The main decorative elements of the church were the entrance portals, the most magnificent of which was probably located on the west side. A significant group of architectural details was also formed by corbels decorating the rib springings (the only survived medieval ones are on both sides of the chancel arch), window traceries (the original ones have preserved in the presbytery and the southern wall of the nave), friezes, cornices and plinth moulding arranged from stone elements.
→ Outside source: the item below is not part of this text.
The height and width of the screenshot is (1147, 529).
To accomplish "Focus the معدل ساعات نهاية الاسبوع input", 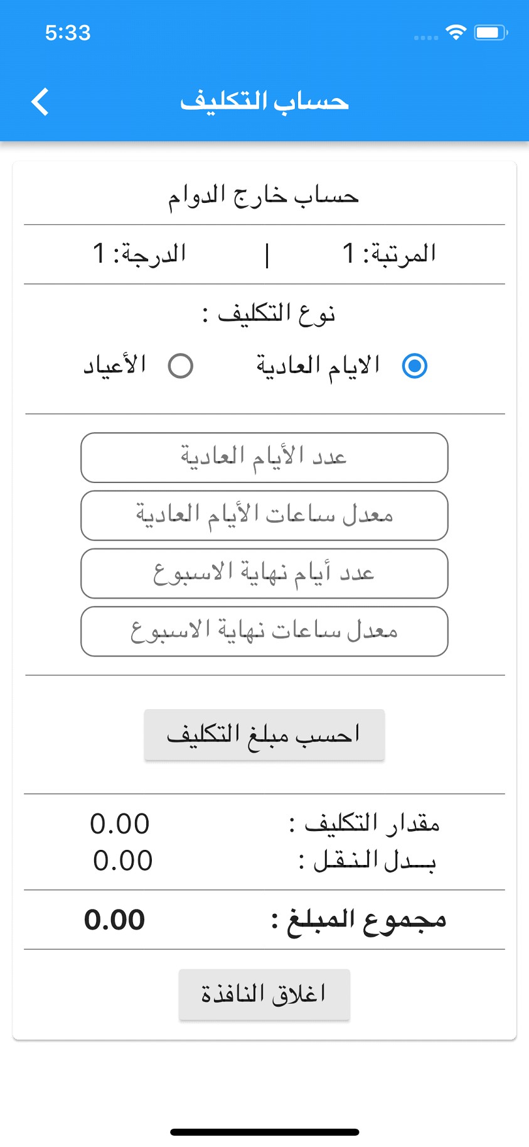I will [x=264, y=631].
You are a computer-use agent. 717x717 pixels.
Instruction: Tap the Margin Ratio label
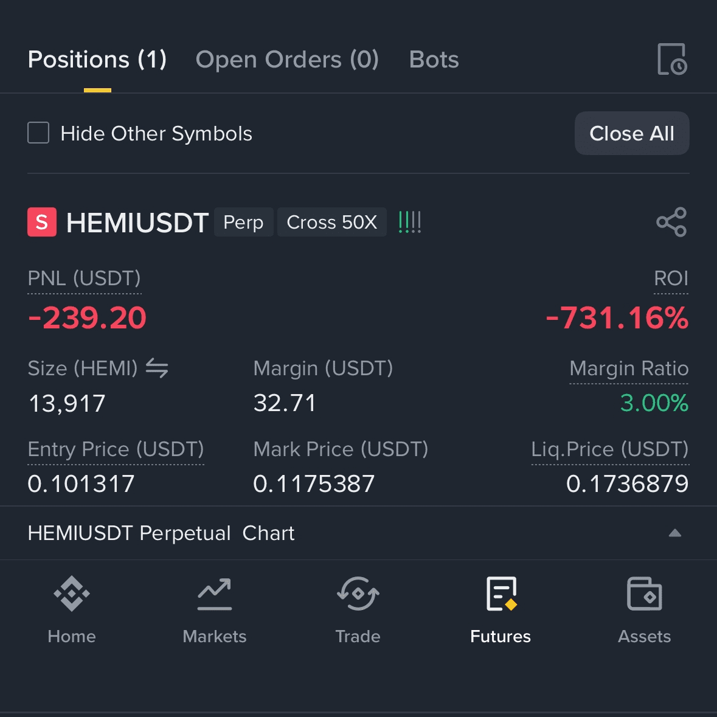pos(629,369)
Inside, the eastern part of the church, consisting of a presbytery, vestibules and sacristy, was intended for brothers. The nave was a lay part intended for the congregation, and on the border of both parts a partition was designed – a rood screen, which in the brothers part was preceded by a narrow bay of the presbytery and two vestibules from which the northern contained a staircase and the tower, while the southern led to the sacristy. In the upper part of the rood screen there was a gallery erected above the vault of the central part of the rood screen in the nave and above the vault of the side parts in the northern and southern aisles. In the presbytery and sacristy, as well as in the western bay of the nave rib vaults were used, in the central nave most of them had stellar form, and in the aisles three-support form.
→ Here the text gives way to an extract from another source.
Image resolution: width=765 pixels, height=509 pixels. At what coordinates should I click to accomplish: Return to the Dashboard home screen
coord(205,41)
The monastery buildings adjoined the church. Until the 16th century, the enclosure building and economic rooms were probably on the west side and were laid out around the inner courtyard. The area in the south and east of the church was intended for the cemetery, where the chapel of Three Kings stood. The monastery area was entered through a gate located at the north-west corner of the temple, and next to it was the entrance for the lay people, leading to the secular part of the church. The passage for brothers to the eastern part of the church led through the cemetery and was separated from it by a cloister. Probably in the 1530s the expansion of the enclosure began. At that time, an impressive building was erected on the extension of the chancel and nave border, which front was directed to the east, towards Świdnicka street. The main entrance to the monastery was moved to the eastern part, therefore the cemetery was liquidated and the chapel was incorporated into a series of economic buildings adjacent to the city wall. A new monastery buildings were erected in place of the old one, but the former cloister was no longer needed. That is why its western part was demolished, the upper floor was raised and a building of similar width was attached to its western end.
Current state
The church, as it avoided serious damages during the last world war, today belongs to the well-preserved medieval buildings of Wrocław. Unfortunately, many of its architectural details had to be reconstructed during 19th-century renovations, and the only relic of its Gothic furnishings is the stone sacramentary from around 1335. The Augustinian monastery buildings have not survived, except for the remains of the cloister on the southern side, transformed into the church annex.
bibliography:
Antkowiak Z., Kościoły Wrocławia, Wrocław 1991.
Kozaczewska-Golasz H., Halowe kościoły z XIV wieku na Śląsku, Wrocław 2013.
Łużyniecka E., Gotyckie świątynie Wrocławia. Kościół Bożego Ciała, kościół Świętych Wacława, Stanisława i Doroty, Wrocław 1999.
Pilch J., Leksykon zabytków architektury Dolnego Śląska, Warszawa 2005.